### EXERCISE DETAILS
Please reproduce the listing in its entirety, exactly as shown.

—————

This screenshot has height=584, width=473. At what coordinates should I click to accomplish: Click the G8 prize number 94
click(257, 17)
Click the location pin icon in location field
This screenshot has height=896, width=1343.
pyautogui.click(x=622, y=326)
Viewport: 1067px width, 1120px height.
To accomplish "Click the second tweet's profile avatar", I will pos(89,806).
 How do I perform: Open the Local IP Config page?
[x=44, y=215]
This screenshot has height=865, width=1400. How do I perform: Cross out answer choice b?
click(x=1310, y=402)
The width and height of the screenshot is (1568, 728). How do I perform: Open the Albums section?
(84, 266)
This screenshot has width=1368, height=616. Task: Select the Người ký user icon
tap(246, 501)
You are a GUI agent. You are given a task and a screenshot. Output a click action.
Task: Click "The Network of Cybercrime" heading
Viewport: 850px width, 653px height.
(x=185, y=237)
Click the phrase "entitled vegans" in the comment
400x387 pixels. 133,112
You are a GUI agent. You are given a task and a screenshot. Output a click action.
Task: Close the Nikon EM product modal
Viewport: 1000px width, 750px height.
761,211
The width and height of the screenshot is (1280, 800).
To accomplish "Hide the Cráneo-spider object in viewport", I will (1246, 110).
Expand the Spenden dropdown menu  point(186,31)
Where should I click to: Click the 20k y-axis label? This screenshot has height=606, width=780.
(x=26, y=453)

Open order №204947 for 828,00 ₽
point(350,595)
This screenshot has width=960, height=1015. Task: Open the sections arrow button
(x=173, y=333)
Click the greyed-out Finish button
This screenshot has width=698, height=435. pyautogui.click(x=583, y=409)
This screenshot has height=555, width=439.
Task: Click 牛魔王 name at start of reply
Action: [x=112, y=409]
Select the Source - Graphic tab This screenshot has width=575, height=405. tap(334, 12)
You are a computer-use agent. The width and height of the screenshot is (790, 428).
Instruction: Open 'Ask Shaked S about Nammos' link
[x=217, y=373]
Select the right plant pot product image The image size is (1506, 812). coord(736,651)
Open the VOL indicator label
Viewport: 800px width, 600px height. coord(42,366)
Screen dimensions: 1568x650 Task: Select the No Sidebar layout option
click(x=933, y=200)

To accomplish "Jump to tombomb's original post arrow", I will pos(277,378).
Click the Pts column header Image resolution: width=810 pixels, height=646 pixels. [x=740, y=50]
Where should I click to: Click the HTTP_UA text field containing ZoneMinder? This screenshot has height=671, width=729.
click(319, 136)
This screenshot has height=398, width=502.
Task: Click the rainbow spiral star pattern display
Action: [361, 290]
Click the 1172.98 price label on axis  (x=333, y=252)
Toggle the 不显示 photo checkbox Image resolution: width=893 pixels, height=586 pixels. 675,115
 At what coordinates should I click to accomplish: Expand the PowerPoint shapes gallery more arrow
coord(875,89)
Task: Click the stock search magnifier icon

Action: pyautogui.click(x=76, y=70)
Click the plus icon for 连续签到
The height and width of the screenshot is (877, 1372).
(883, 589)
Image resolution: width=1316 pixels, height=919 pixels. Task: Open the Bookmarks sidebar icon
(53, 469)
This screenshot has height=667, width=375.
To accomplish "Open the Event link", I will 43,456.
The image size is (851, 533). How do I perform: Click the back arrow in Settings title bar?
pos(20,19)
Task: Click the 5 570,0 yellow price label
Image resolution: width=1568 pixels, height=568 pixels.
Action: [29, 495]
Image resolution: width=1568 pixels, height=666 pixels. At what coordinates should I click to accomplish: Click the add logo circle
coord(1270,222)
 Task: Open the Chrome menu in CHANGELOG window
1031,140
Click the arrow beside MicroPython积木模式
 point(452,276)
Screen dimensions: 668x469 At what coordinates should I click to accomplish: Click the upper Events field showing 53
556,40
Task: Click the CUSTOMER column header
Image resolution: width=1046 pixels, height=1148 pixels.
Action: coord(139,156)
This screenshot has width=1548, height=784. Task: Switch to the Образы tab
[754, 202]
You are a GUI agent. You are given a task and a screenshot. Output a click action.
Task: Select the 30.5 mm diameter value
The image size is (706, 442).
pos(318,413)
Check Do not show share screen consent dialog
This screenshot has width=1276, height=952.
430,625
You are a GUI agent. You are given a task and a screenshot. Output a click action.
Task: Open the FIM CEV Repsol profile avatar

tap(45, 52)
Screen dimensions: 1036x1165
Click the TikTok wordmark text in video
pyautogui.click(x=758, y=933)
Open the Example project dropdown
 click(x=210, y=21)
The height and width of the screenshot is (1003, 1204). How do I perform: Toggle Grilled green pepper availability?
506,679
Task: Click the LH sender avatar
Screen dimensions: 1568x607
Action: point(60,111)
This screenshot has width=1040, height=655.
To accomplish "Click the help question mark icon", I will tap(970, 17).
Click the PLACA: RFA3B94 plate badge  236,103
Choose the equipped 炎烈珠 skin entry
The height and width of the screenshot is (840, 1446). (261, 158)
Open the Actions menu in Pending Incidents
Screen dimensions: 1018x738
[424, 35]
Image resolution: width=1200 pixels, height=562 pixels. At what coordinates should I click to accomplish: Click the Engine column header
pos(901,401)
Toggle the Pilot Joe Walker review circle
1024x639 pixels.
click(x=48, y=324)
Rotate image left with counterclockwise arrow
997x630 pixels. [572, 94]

—————

### ANSWER TO THIS TASK
This screenshot has height=584, width=473. At what coordinates should I click to accomplish: Click the G8 prize number 94
click(257, 17)
Click the location pin icon in location field
This screenshot has height=896, width=1343.
pyautogui.click(x=622, y=326)
Viewport: 1067px width, 1120px height.
To accomplish "Click the second tweet's profile avatar", I will pos(89,806).
 How do I perform: Open the Local IP Config page?
[x=44, y=215]
This screenshot has height=865, width=1400. How do I perform: Cross out answer choice b?
click(x=1310, y=402)
The width and height of the screenshot is (1568, 728). How do I perform: Open the Albums section?
(84, 266)
This screenshot has width=1368, height=616. Task: Select the Người ký user icon
tap(246, 501)
You are a GUI agent. You are given a task and a screenshot. Output a click action.
Task: Click "The Network of Cybercrime" heading
Viewport: 850px width, 653px height.
(x=185, y=237)
Click the phrase "entitled vegans" in the comment
400x387 pixels. 133,112
You are a GUI agent. You are given a task and a screenshot. Output a click action.
Task: Close the Nikon EM product modal
Viewport: 1000px width, 750px height.
761,211
The width and height of the screenshot is (1280, 800).
To accomplish "Hide the Cráneo-spider object in viewport", I will (1246, 110).
Expand the Spenden dropdown menu  point(186,31)
Where should I click to: Click the 20k y-axis label? This screenshot has height=606, width=780.
(x=26, y=453)

Open order №204947 for 828,00 ₽
point(350,595)
This screenshot has width=960, height=1015. Task: Open the sections arrow button
(x=173, y=333)
Click the greyed-out Finish button
This screenshot has width=698, height=435. pyautogui.click(x=583, y=409)
This screenshot has height=555, width=439.
Task: Click 牛魔王 name at start of reply
Action: [x=112, y=409]
Select the Source - Graphic tab This screenshot has width=575, height=405. tap(334, 12)
You are a computer-use agent. The width and height of the screenshot is (790, 428).
Instruction: Open 'Ask Shaked S about Nammos' link
[x=217, y=373]
Select the right plant pot product image The image size is (1506, 812). coord(736,651)
Open the VOL indicator label
Viewport: 800px width, 600px height. coord(42,366)
Screen dimensions: 1568x650 Task: Select the No Sidebar layout option
click(x=933, y=200)

To accomplish "Jump to tombomb's original post arrow", I will pos(277,378).
Click the Pts column header Image resolution: width=810 pixels, height=646 pixels. [x=740, y=50]
Where should I click to: Click the HTTP_UA text field containing ZoneMinder? This screenshot has height=671, width=729.
click(319, 136)
This screenshot has height=398, width=502.
Task: Click the rainbow spiral star pattern display
Action: [361, 290]
Click the 1172.98 price label on axis  (x=333, y=252)
Toggle the 不显示 photo checkbox Image resolution: width=893 pixels, height=586 pixels. 675,115
 At what coordinates should I click to accomplish: Expand the PowerPoint shapes gallery more arrow
coord(875,89)
Task: Click the stock search magnifier icon

Action: pyautogui.click(x=76, y=70)
Click the plus icon for 连续签到
The height and width of the screenshot is (877, 1372).
(883, 589)
Image resolution: width=1316 pixels, height=919 pixels. Task: Open the Bookmarks sidebar icon
(53, 469)
This screenshot has height=667, width=375.
To accomplish "Open the Event link", I will 43,456.
The image size is (851, 533). How do I perform: Click the back arrow in Settings title bar?
pos(20,19)
Task: Click the 5 570,0 yellow price label
Image resolution: width=1568 pixels, height=568 pixels.
Action: [29, 495]
Image resolution: width=1568 pixels, height=666 pixels. At what coordinates should I click to accomplish: Click the add logo circle
coord(1270,222)
 Task: Open the Chrome menu in CHANGELOG window
1031,140
Click the arrow beside MicroPython积木模式
 point(452,276)
Screen dimensions: 668x469 At what coordinates should I click to accomplish: Click the upper Events field showing 53
556,40
Task: Click the CUSTOMER column header
Image resolution: width=1046 pixels, height=1148 pixels.
Action: coord(139,156)
This screenshot has width=1548, height=784. Task: Switch to the Образы tab
[754, 202]
You are a GUI agent. You are given a task and a screenshot. Output a click action.
Task: Select the 30.5 mm diameter value
The image size is (706, 442).
pos(318,413)
Check Do not show share screen consent dialog
This screenshot has width=1276, height=952.
430,625
You are a GUI agent. You are given a task and a screenshot. Output a click action.
Task: Open the FIM CEV Repsol profile avatar

tap(45, 52)
Screen dimensions: 1036x1165
Click the TikTok wordmark text in video
pyautogui.click(x=758, y=933)
Open the Example project dropdown
 click(x=210, y=21)
The height and width of the screenshot is (1003, 1204). How do I perform: Toggle Grilled green pepper availability?
506,679
Task: Click the LH sender avatar
Screen dimensions: 1568x607
Action: point(60,111)
This screenshot has width=1040, height=655.
To accomplish "Click the help question mark icon", I will tap(970, 17).
Click the PLACA: RFA3B94 plate badge  236,103
Choose the equipped 炎烈珠 skin entry
The height and width of the screenshot is (840, 1446). (261, 158)
Open the Actions menu in Pending Incidents
Screen dimensions: 1018x738
[424, 35]
Image resolution: width=1200 pixels, height=562 pixels. At what coordinates should I click to accomplish: Click the Engine column header
pos(901,401)
Toggle the Pilot Joe Walker review circle
1024x639 pixels.
click(x=48, y=324)
Rotate image left with counterclockwise arrow
997x630 pixels. [572, 94]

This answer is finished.